Also, growth is a skill, and comes in two varieties, bell curve and flat.
A bell curve growth is one where a character grows faster the longer they live. The flip side to this for a story is that, often, a character doesn't grow too quickly to start with. So for example, farmer boy Tom needs to learn how to swing a sword. He spends several IRL months learning and perfecting sword swinging. In a magical setting, this probably isn't too phenomenal in terms of power growth in comparison to, say, becoming a master wizard and blowing up towns, or a super ninja who can turn totes invisible while wearing orange.
However, once Tom has all the basics down, he quickly learns other, demonstrable stronger techniques, faster. This usually goes under the premise that one learns how to learn faster by learning the basics of learning. As well, Tom can now likely find his way to powerful artifacts to help amplify his basic power, like a fire sword, or a lightning sword, or a sword that makes dead grandparents appear to their enemies to tell them how bad they're being today. Obviously Tom's power curve has suddenly sped up, this might all happen in the course of a couple months instead of the several it took to make Tom a competent fighter. Welcome to the Bell Curve: The stronger you are, the faster you grow, because it enables you to grow faster.
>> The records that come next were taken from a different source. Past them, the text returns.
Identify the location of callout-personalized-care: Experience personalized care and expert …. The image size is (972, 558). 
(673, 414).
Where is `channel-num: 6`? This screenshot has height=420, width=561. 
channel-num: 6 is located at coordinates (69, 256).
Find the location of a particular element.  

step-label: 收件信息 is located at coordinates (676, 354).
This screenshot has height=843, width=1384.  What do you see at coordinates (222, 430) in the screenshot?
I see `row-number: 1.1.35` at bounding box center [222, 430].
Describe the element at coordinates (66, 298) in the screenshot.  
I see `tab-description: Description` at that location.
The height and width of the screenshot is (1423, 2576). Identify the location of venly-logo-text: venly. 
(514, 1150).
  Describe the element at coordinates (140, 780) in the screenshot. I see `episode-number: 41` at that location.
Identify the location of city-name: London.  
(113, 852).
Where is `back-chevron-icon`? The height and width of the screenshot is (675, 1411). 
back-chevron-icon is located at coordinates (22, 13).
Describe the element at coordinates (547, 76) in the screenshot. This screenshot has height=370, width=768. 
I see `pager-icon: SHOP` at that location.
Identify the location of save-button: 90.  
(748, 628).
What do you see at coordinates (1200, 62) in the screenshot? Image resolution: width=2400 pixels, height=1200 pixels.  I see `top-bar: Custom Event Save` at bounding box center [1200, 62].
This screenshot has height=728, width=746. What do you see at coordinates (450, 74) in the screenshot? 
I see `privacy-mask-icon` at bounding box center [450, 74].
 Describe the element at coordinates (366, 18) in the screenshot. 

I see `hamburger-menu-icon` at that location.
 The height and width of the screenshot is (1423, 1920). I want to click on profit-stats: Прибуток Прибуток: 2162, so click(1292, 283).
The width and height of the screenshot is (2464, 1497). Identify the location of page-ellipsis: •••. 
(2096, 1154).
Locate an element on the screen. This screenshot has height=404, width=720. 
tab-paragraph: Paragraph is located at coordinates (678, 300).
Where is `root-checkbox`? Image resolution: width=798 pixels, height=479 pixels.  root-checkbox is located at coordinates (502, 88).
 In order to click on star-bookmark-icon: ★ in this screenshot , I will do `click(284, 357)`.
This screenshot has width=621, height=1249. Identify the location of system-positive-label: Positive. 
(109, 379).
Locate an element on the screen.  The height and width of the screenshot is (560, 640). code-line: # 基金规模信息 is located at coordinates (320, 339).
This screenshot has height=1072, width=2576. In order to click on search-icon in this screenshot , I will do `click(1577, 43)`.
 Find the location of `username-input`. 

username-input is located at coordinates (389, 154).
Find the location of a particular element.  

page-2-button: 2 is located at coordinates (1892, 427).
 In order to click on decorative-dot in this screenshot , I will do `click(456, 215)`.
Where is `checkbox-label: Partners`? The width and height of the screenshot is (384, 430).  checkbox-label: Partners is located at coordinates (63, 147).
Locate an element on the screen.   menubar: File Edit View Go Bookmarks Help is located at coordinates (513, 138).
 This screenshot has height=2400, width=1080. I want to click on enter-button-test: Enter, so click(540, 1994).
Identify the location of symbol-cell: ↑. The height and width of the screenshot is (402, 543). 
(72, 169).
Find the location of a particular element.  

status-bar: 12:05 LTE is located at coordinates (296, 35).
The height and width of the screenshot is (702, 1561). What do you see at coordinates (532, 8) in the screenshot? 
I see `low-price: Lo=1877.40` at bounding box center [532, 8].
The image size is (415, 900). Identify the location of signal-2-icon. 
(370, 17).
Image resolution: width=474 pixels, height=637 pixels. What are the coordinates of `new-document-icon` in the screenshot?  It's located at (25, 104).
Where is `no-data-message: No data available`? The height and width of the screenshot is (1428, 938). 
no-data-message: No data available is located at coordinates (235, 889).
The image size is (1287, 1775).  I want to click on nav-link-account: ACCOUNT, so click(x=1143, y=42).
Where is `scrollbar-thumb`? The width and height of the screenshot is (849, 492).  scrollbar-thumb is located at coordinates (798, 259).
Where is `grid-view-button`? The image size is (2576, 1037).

Naturally Bell Curves are better in stories with a definite ending, like rescuing the princess from a tall tower that is being guarded by a dragon. In literature and film you most often see Bell Curves in Coming of Age type stories.
A flat growth rate is exactly how it sounds and is easily the most manageable: Every "level" a character has they gain 10 points in X skill or stat. It always grows at this rate, there is nothing dynamic to a flat growth rate. However, that being said, it's very easy to manage and apply said growth rate to the antagonists of the protagonist as well. If the protagonist gains 10 "strength", then maybe the antagonist gains 10 "magic". Bell Curve can also do this but it can be harder to logically map it in comparison to flat.
Just remember: Antagonists should grow, too. If the heroes are suddenly capable of punching out Cthulhu, then the Antagonists should thusly now be capable of punching out their God. The only thing that should remain consistent at its own power level is the setting itself: If you're in modern day New York as a super hero, and you keep growing in power, the amount of collateral damage you could incidentally do to New York would grow with each step you grow. The only difference is that the villains just don't care about such things and will happily murder four million people if it means taking over the rest of New York. Growth in a super hero sense, when handled properly, merely means upping the ante. Where it gets silly is stuff like Superman sneezing destroying a dozen solar systems. (Yes, this happened.) Aside from that, go wild.